### What is being asked
Count every line in the data below that includes "agent", and give only the result.

### Exercise material

___

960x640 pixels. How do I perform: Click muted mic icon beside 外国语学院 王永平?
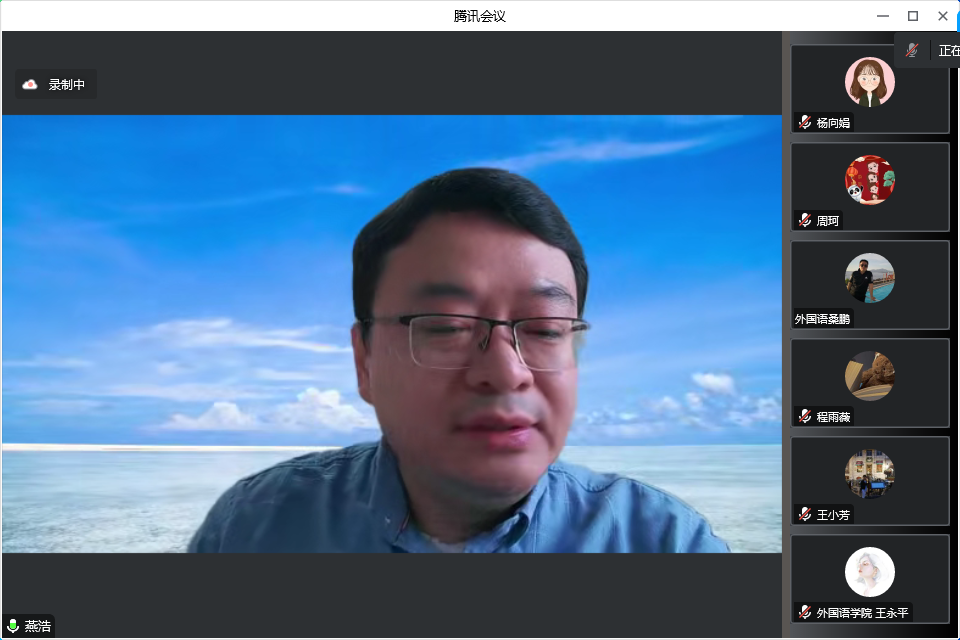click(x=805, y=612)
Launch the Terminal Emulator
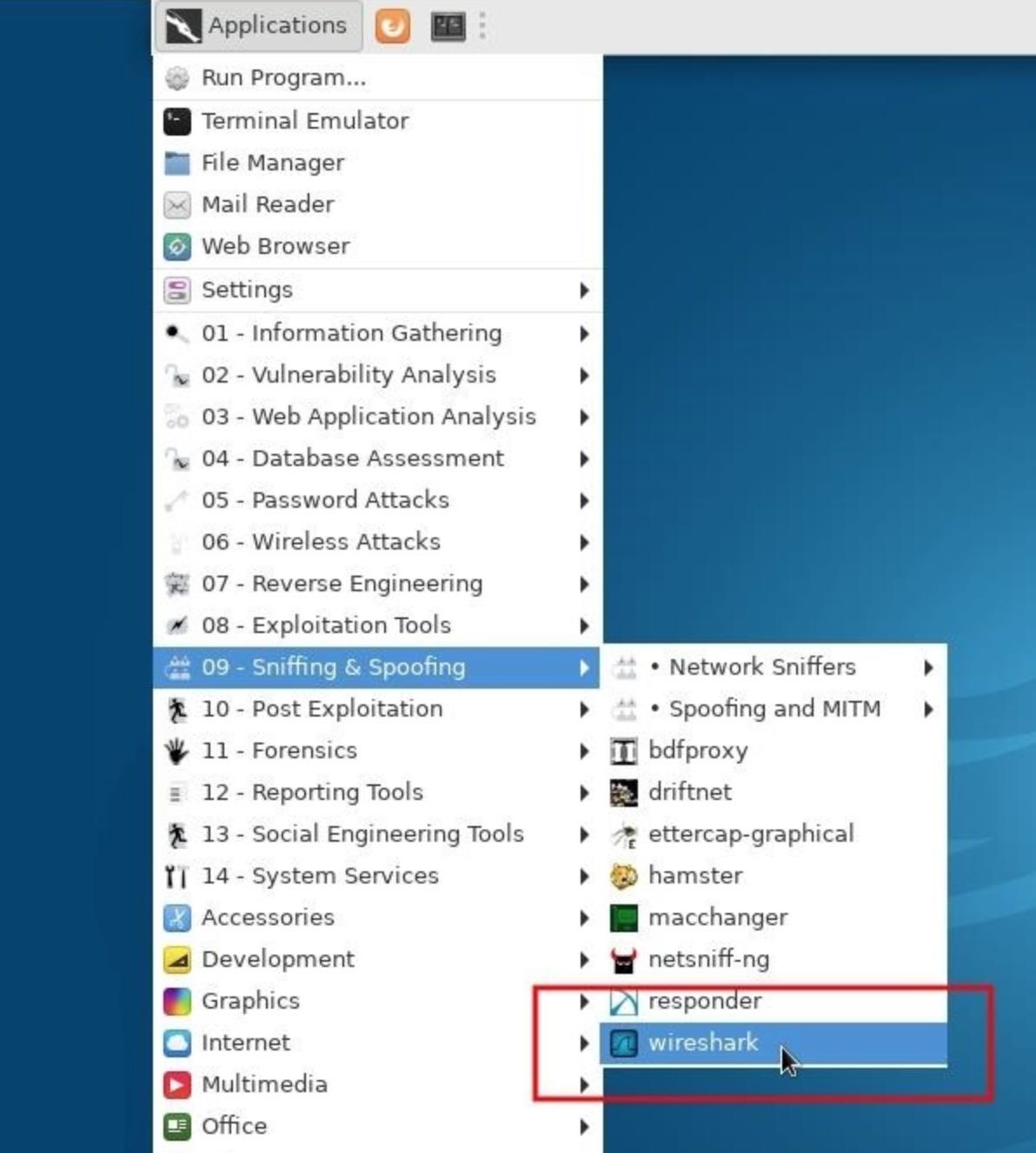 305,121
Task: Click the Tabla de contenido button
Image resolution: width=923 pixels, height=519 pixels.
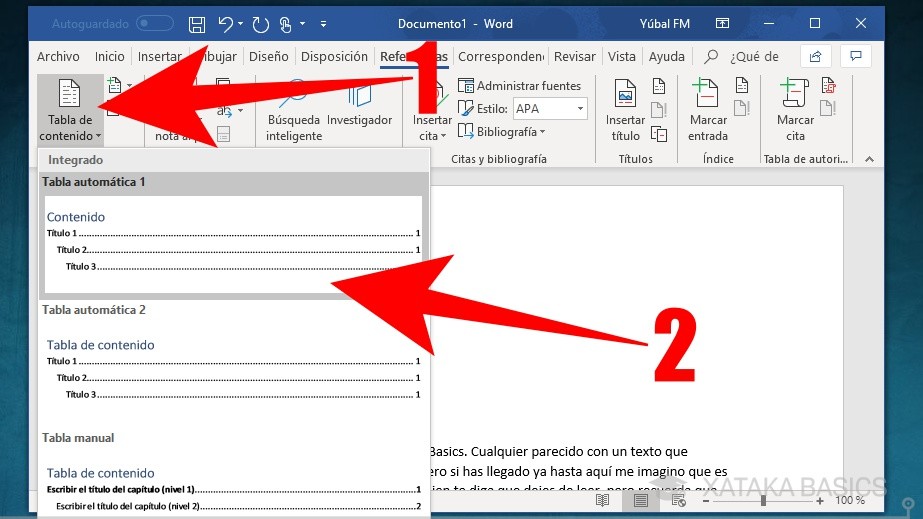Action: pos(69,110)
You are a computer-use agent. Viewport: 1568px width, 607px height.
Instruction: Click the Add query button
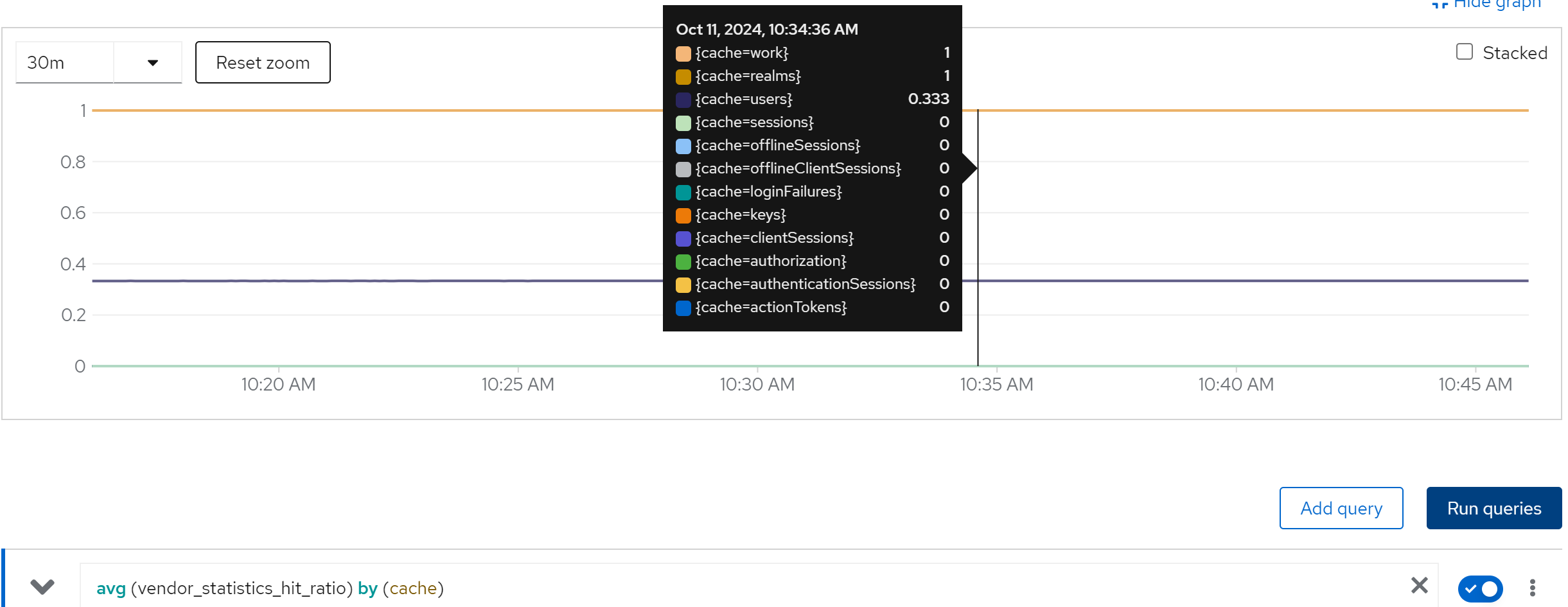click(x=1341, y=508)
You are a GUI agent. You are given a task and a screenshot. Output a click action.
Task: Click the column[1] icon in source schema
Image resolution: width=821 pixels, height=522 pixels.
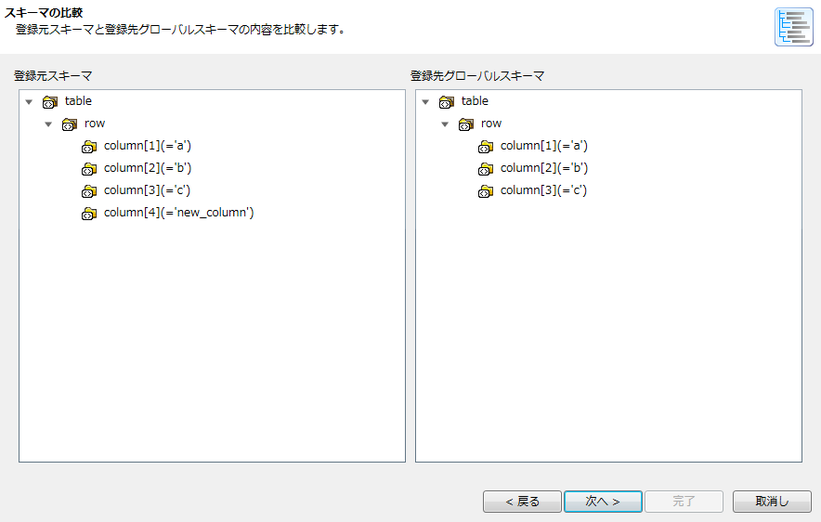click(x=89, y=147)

___

### Exercise response
2